As the old saying goes, coaches are hired to be fired. Peter Horachek was probably the prototypical example of this; his promotion to head coach was labelled as interim from the start, and he was in that awkward spot in between “rising star” and “brand name”. It may as well have been a death sentance for his tenure, particularly when you consider the team he was tasked to run.
With all of this said, the past four months have been a highly public audition for him. To ensure a more permanent role in another organization, he had to had to look good behind the Leafs bench. Unfortunately for him, it was a bit of a mixed bag.
What He Started With
The Leafs fired Randy Carlyle in the first week of January, entering their brave new world carrying a 21-16-3 record over 40 games. Despite being 28th in the league in shot attempt percentage (44.6%), the team carried a positive record thanks to their league leading shooting percentage (9.5%) and relatively solid support in between the pipes. This wasn’t a good long term way to run a hockey team, however, and the Leafs recognized this, putting everything into Horachek’s hands.
What His Team Improved
Rather than go straight into the bad, let’s give Horachek some credit; there were some positive outcomes during his tenure. The shift in strategy was pretty obvious; Carlyle’s dump and chase, which lead for high event hockey (2nd in the NHL in Corsi events per 60), had been replaced with Horachek’s version of the 5/5/5 system; one where the entire group of skaters stays in the same zone and drives back and forth as a cohesive unit.
This lead to better possession numbers. At even strength, the Leafs averaged two additional shot attempts for per sixty minutes, and gave up a whopping six fewer. This brought their shot attempt percentage to 48.2, a huge improvement. The team also went from starting 41.6% of their shifts in offensive situations (a league worst) to 47.3%.
Where His Team Faltered
If it involved goals, it struggled. The goaltenders fell off the face of the earth, dropping from a decent even strength save percentage of 0.921 to a below average 0.915. Many pointed to this as an example of how Carlyle’s style of play worked thanks to “shot quality”, but lower percentage of Bernier and Reimer’s attempts against could be considered “scoring chances” under Horachek. At the same time, however, the Leafs had a lower percentage of offensive scoring chances in the closing months, which, if shooting percentage saw a slight dip, could give credence to the argument.
Shooting percentage definitely dipped, but to a level that was so extreme that it borders on nonsensical. That 9.5% rate from before magically turned into a 29th place 5.7%, and even their powerplay shooting percentage dipped under the even strength rate. You can blame some of this on a weaker roster as the firesale began and the likes of Lupul and Kadri missed time, but there’s no skill-driven reason for the team to have hit both extremes.
Beyond that, the team struggled heavily on special teams.
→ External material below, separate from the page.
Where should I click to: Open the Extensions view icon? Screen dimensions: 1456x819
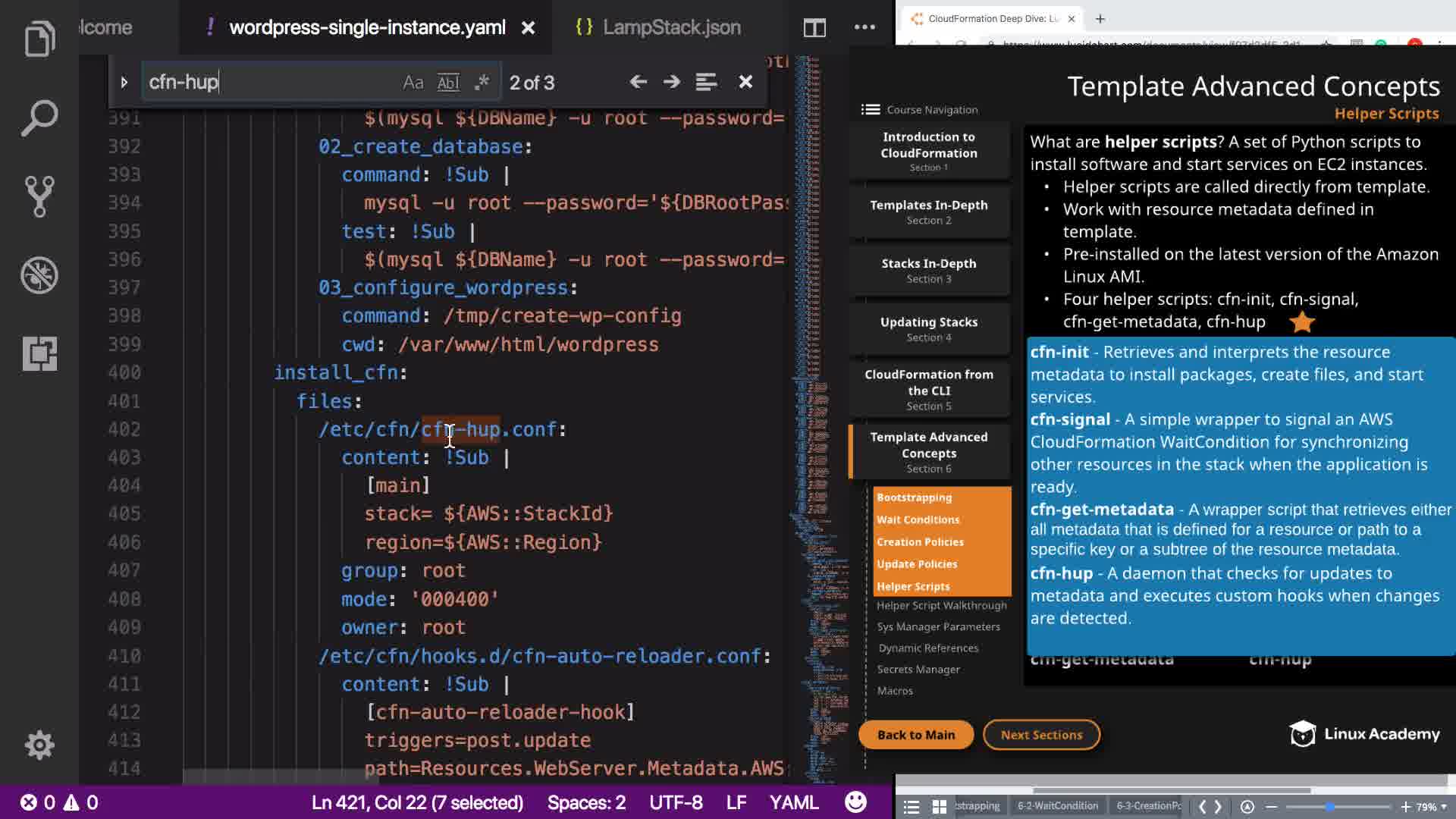point(39,353)
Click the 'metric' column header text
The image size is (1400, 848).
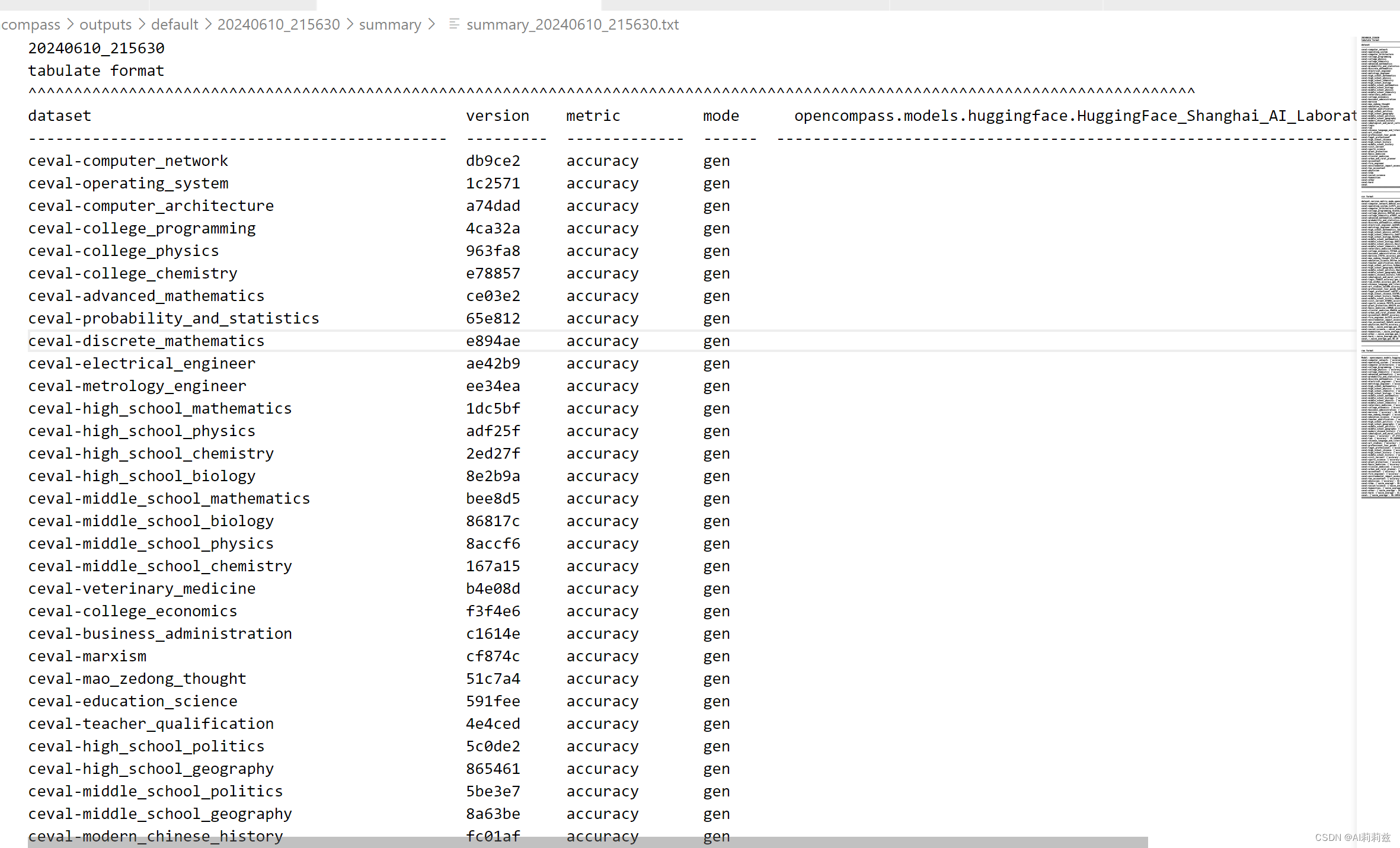coord(593,116)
They saw a 25% drop in attempts per 60 on the powerplay, scored goals with about half the efficiency, and gave up more shorthanded efforts than the rest of the team. The penalty kill wasn’t significantly worse at any of their efforts, but still managed to see slight declines in most major statistics. All of this lead to the tailspin that we saw, where the Leafs won just nine their 42 games under their interim leader.
I’m not going to say that the Leafs were particularly good under Horachek, or that he was anything close to a Jack Adams Candidate in his time. But whether it was with your eyeballs or a spreadsheet, you could tell that his more modern approach to the game made the Leafs more competitive on the ice.
But yet, they kept losing games. Even if they were playing better, pucks were hitting pads instead of mesh. Goalies were going the wrong way. A team that was already not very good had their flaws exaggerated by a string of awful circumstance, and ultimately, it lead to the catastrophe we saw on the ice.
You can’t help but think that it was for the best, though. Ultimately, the team had more excuse than ever to fire sale at the deadline during the midway point in his tenure. They got to get away from a coach that many reportedly didn’t like, and had absolute certainty that they would be seeing a new face next year. Yet, they still seemed encouraged to win for him. You could see better engagements between him and his players on the bench. We all saw him get “the jacket” after his first win. Whenever the team would have a rare moment of success, there was a shared happiness.
He made them a little bit better, a little bit saner, and yet, amazingly, a lot worse in the standings. You couldn’t ask for much more. The question now, of course, is will he get a job again elsewhere? That remains to be seen, and if so, the process of getting back to the head spot will no doubt be interesting. But for his sake, I hope it works out.